Trade policy disruption poses further challenges to sustainable building design. Prospective tariffs on low-carbon materials—such as green building materials, steel, engineered timber, and heat-pump components—threaten project timelines and budgets. Anticipated responses include regional procurement strategies, adoption of sustainable material specification, and more rigorous evaluation of embodied carbon in materials and life cycle cost performance. Demands for verifiable environmental product declarations (EPDs) and building lifecycle performance metrics are expected to rise as clients seek transparency for carbon neutral construction targets.
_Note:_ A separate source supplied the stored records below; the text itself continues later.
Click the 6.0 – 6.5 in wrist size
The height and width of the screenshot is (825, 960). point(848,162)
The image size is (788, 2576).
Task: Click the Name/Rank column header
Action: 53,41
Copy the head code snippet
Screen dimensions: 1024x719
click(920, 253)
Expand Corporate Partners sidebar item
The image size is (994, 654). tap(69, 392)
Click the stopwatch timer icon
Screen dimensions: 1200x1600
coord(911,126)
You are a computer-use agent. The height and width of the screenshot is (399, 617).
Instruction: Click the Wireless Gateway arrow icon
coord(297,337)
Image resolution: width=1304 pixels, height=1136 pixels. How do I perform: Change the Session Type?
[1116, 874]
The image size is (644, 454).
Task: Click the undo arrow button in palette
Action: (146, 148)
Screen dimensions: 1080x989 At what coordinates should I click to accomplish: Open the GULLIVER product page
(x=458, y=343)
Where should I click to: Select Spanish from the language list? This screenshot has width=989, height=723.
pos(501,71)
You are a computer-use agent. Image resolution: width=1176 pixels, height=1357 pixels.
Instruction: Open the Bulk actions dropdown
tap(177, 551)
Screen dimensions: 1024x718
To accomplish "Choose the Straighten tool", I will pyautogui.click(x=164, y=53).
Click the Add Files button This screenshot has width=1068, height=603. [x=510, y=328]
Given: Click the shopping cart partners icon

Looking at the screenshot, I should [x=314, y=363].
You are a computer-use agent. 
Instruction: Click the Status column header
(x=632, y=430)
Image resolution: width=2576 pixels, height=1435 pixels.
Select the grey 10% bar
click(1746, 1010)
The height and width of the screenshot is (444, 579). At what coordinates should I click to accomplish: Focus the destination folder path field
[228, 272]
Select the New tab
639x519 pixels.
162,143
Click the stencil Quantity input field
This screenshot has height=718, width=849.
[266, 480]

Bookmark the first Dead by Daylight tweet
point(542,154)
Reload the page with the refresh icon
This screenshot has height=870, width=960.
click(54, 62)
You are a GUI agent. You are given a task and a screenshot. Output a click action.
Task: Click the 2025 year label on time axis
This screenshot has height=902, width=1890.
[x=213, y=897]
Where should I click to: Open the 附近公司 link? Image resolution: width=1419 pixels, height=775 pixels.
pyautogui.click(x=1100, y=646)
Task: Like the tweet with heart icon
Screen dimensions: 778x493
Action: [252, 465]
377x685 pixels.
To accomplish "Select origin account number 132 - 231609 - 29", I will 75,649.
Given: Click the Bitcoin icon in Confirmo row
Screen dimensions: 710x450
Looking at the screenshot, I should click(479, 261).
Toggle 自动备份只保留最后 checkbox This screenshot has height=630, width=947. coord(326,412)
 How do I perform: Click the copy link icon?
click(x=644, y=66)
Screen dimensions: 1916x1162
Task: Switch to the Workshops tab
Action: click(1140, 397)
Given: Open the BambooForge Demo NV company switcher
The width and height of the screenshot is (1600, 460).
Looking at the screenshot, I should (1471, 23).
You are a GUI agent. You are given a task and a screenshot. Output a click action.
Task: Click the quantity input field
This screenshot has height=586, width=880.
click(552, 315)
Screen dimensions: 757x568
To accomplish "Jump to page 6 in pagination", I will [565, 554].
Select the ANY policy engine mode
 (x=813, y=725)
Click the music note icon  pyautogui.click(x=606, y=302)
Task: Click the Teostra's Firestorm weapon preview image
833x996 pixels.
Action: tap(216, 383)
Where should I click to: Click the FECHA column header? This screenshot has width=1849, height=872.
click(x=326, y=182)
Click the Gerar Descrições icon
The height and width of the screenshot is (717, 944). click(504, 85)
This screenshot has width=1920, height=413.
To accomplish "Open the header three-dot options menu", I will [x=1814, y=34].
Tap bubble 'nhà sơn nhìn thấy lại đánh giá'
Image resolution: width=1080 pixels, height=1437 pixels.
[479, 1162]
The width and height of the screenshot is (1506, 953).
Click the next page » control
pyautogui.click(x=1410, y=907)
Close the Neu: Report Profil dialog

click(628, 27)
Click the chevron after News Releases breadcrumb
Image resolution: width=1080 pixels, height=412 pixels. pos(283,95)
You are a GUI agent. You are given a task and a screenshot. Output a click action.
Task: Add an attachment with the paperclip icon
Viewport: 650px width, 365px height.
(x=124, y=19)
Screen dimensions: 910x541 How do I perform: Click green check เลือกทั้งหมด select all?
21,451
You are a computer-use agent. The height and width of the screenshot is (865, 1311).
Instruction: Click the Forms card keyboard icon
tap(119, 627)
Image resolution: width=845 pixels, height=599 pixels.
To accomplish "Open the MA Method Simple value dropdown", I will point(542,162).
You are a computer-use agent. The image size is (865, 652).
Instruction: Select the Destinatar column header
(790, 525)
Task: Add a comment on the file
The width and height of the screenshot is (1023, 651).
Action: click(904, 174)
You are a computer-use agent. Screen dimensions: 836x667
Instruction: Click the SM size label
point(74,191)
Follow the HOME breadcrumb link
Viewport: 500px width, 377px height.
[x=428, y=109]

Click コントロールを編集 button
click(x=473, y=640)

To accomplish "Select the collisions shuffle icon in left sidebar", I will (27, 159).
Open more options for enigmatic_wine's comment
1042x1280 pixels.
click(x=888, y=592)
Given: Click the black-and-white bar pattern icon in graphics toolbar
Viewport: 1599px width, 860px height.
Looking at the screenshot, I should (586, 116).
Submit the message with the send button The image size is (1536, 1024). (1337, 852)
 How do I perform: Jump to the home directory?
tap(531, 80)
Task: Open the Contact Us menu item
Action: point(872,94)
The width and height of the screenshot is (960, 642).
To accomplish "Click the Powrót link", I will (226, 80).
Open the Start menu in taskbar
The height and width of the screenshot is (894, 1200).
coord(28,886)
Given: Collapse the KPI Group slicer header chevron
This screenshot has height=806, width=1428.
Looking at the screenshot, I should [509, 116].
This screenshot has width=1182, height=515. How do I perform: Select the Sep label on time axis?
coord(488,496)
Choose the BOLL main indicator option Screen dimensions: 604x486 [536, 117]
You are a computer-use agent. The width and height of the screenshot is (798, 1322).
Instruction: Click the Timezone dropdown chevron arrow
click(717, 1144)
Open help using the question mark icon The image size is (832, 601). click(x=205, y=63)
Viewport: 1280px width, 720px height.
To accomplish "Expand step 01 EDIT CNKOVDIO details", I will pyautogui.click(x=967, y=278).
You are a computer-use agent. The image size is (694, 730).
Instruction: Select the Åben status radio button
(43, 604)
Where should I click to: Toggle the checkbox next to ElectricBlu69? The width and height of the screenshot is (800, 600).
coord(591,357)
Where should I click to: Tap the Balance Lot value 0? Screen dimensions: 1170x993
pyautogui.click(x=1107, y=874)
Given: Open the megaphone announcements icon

Climate volatility is reshaping low-impact construction strategies, particularly in flood-prone and mountainous regions. Designers must adopt adaptive lifecycle assessment frameworks that prioritise redundancy, attenuation, and slope stability. These approaches support net zero whole life carbon goals and reduce the carbon footprint of construction, reinforcing resilience and resource efficiency in construction.
The policy debate on decarbonisation is shifting toward measurable outcomes. Governments are preparing performance-linked procurement and finance mechanisms that embed whole life carbon benchmarks into material supply chains. The accelerating move toward net zero carbon buildings, green construction, and BREEAM V7 standards signals the transition from intent to implementation. Markets for low embodied carbon materials and circular construction strategies are scaling at pace, defining a new baseline for sustainable building practices and comprehensive whole life carbon accountability across the global built environment.